Copy out, word for word, the lines from the start of the records through the line holding "Looking at the", inclusive, leaving out the pictures.

* [Excerpted data]
-=-=-
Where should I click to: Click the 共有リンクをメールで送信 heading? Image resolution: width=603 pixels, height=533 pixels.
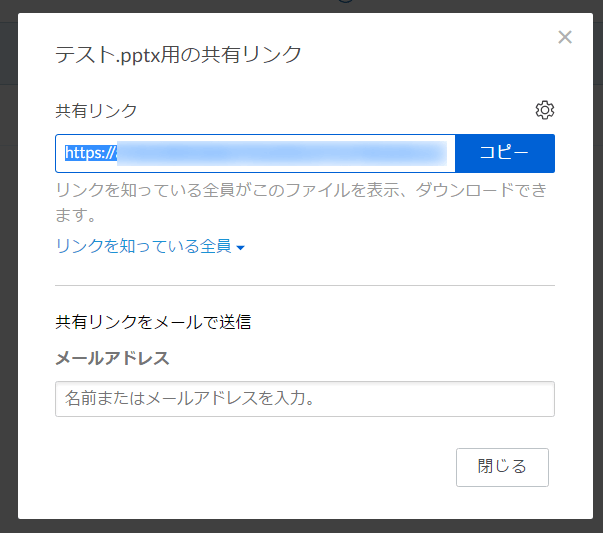[x=153, y=322]
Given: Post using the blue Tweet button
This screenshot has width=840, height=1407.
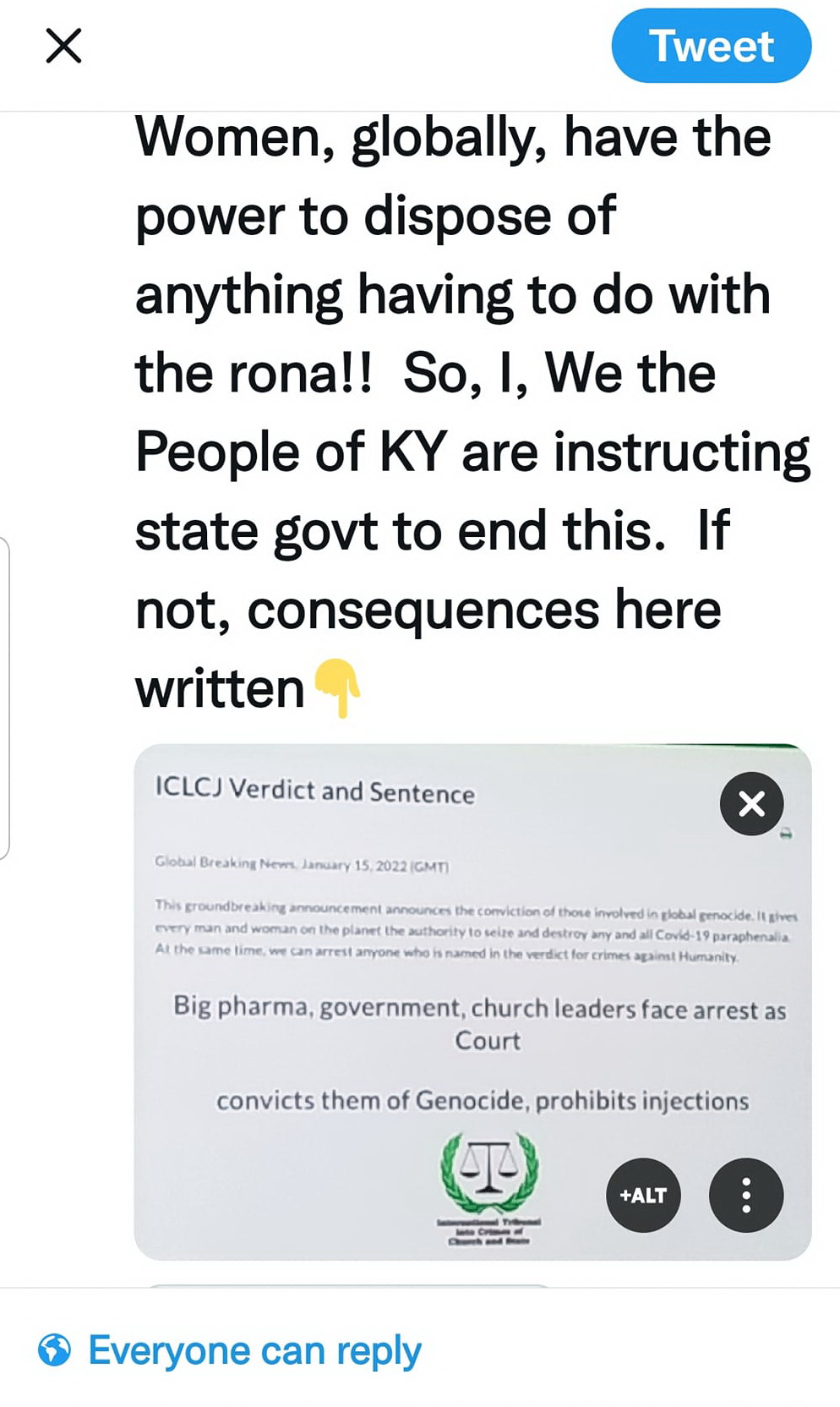Looking at the screenshot, I should pos(711,46).
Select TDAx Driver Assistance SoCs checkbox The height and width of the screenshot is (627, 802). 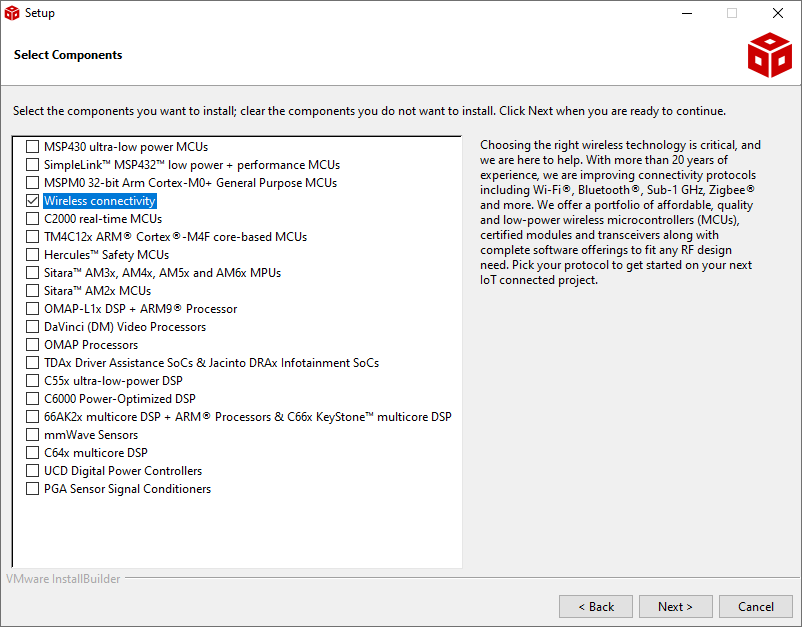coord(33,362)
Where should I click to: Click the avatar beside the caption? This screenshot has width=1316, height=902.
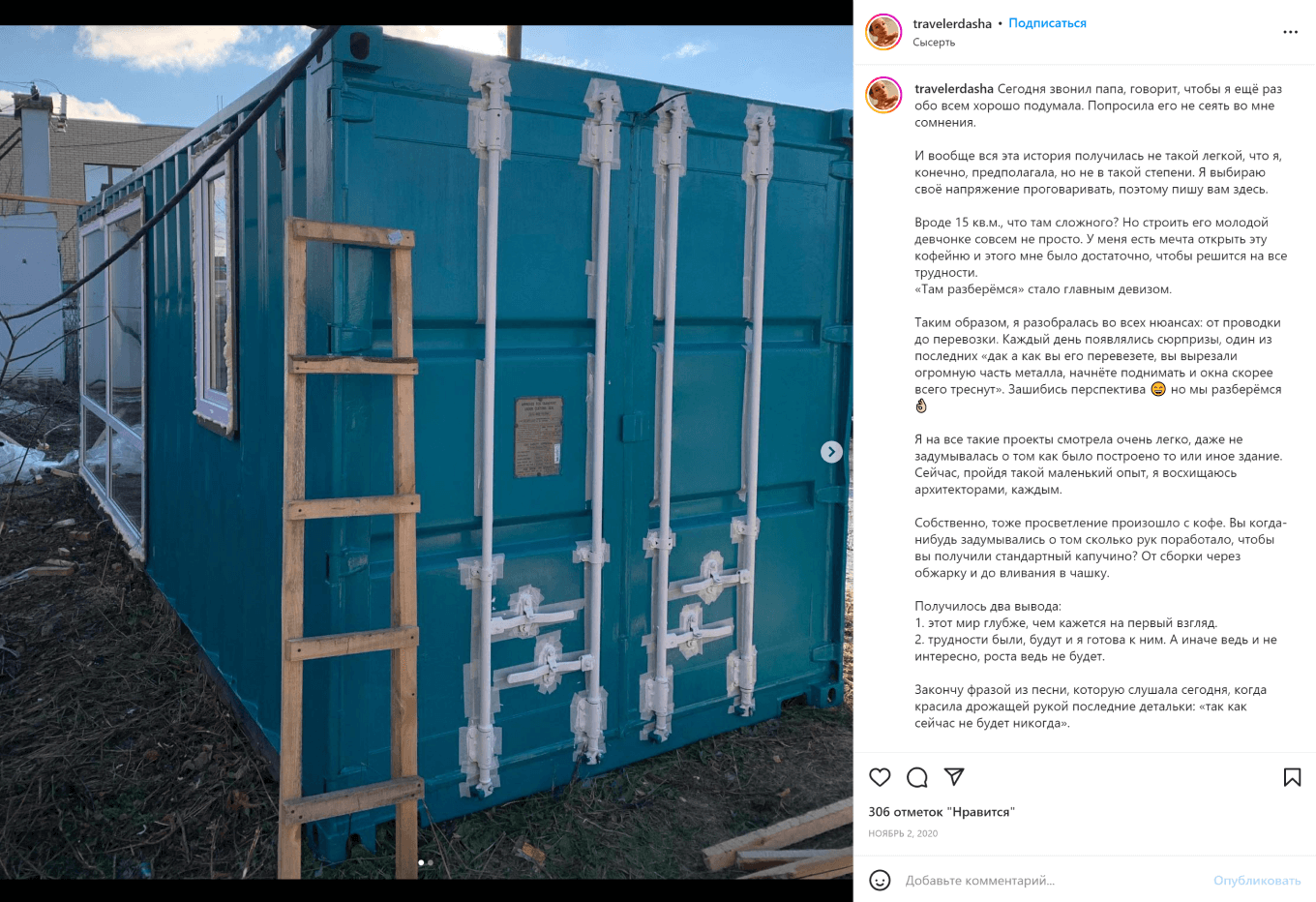883,96
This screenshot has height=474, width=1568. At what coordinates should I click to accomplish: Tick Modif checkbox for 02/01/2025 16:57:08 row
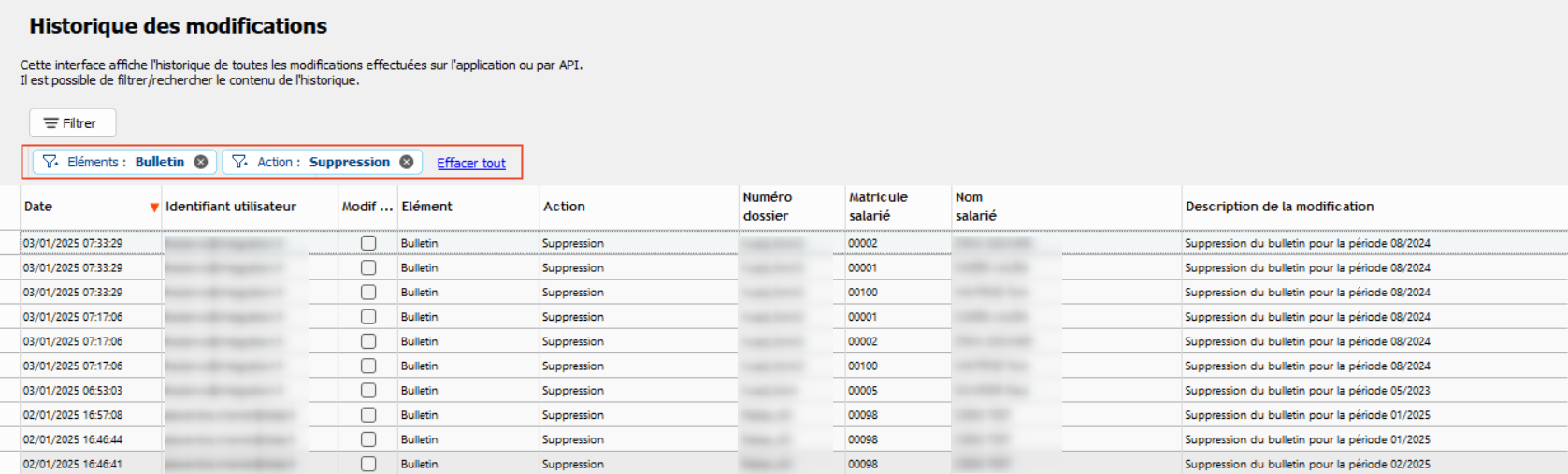coord(368,415)
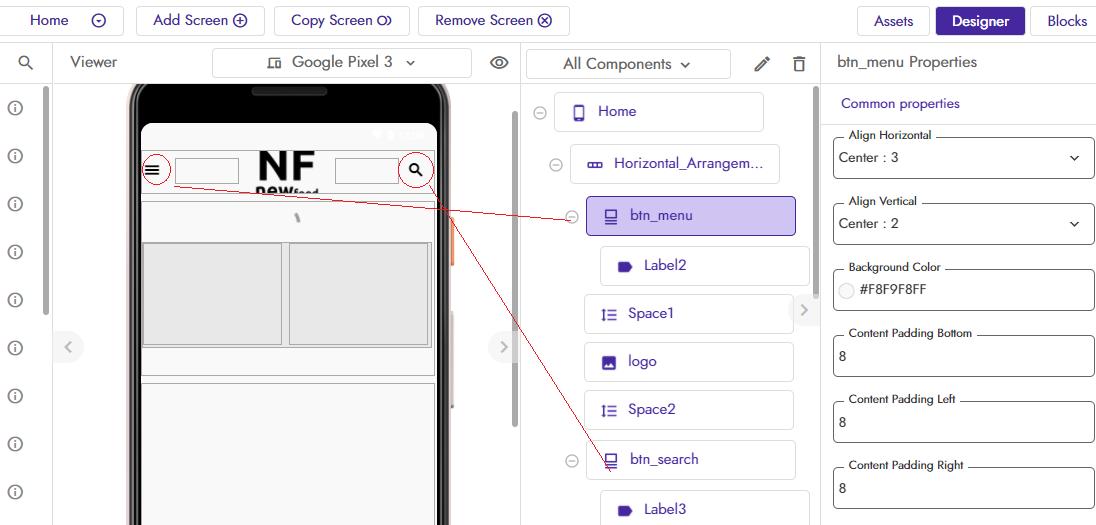Click the search magnifier icon above sidebar
This screenshot has width=1096, height=525.
[x=26, y=63]
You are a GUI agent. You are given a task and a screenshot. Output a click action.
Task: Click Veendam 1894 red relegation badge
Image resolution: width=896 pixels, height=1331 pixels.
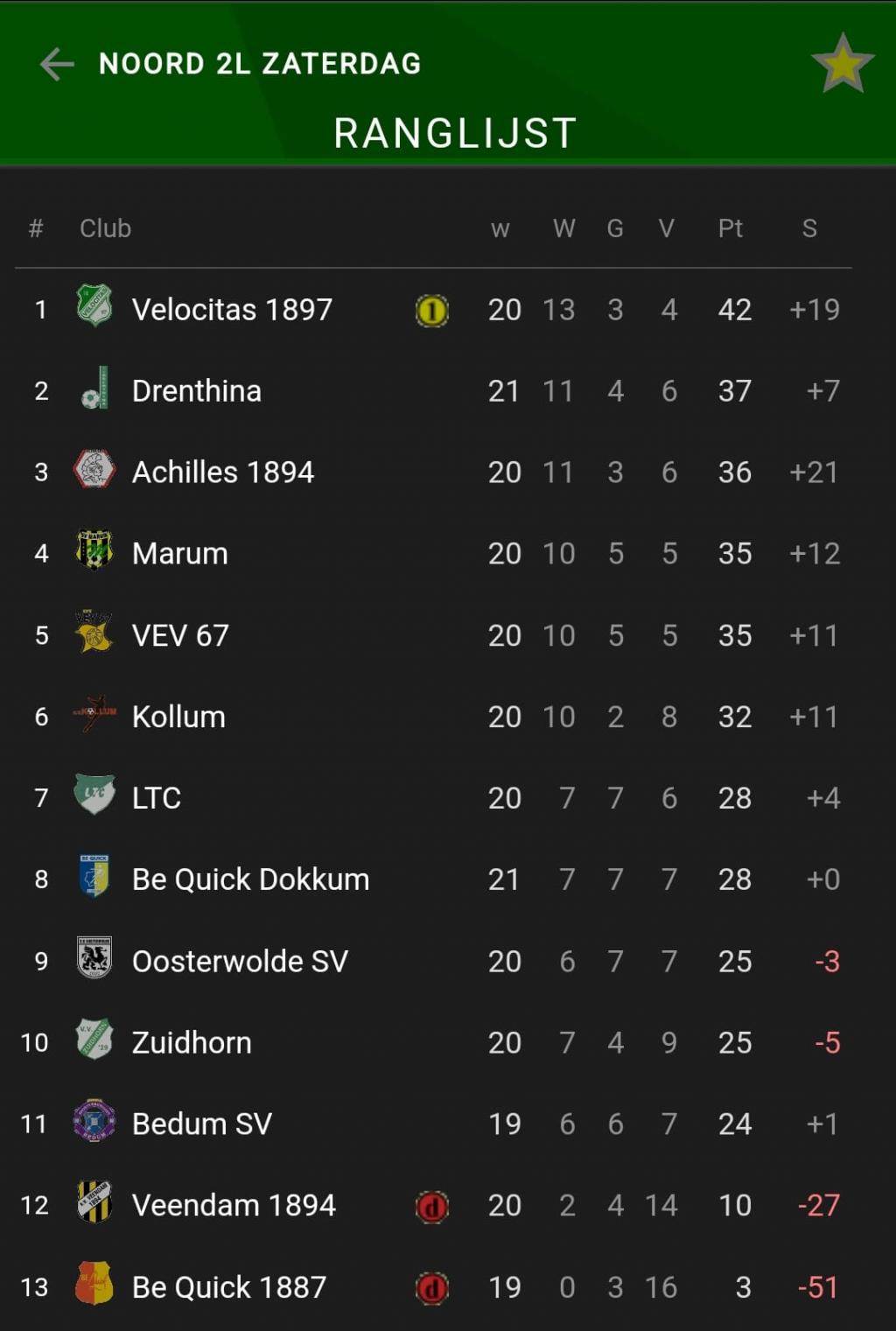(x=431, y=1207)
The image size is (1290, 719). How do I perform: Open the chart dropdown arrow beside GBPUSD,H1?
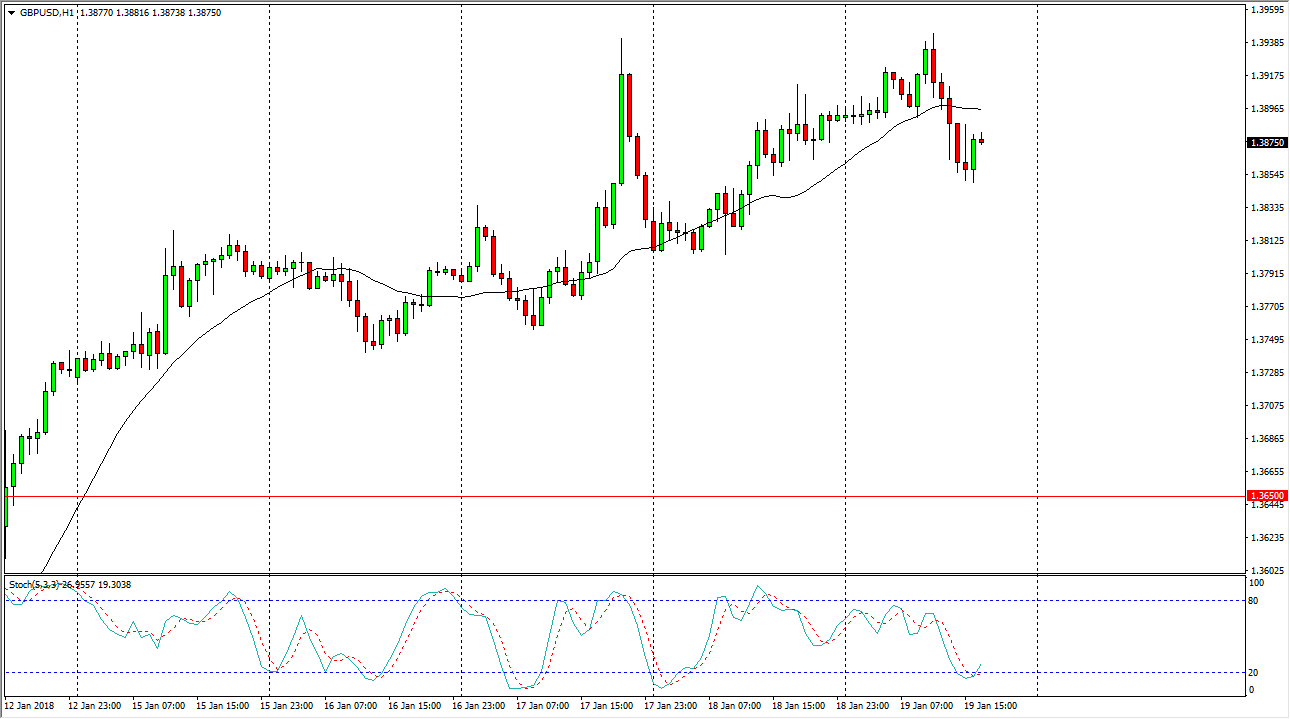[10, 13]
-=-=-
* [Exercise solution]
Where should I click to: Click the 共有リンクをメールで送信 heading? Image resolution: width=603 pixels, height=533 pixels.
[x=153, y=322]
Given: Post using the blue Tweet button
This screenshot has width=840, height=1407.
Looking at the screenshot, I should pos(711,46).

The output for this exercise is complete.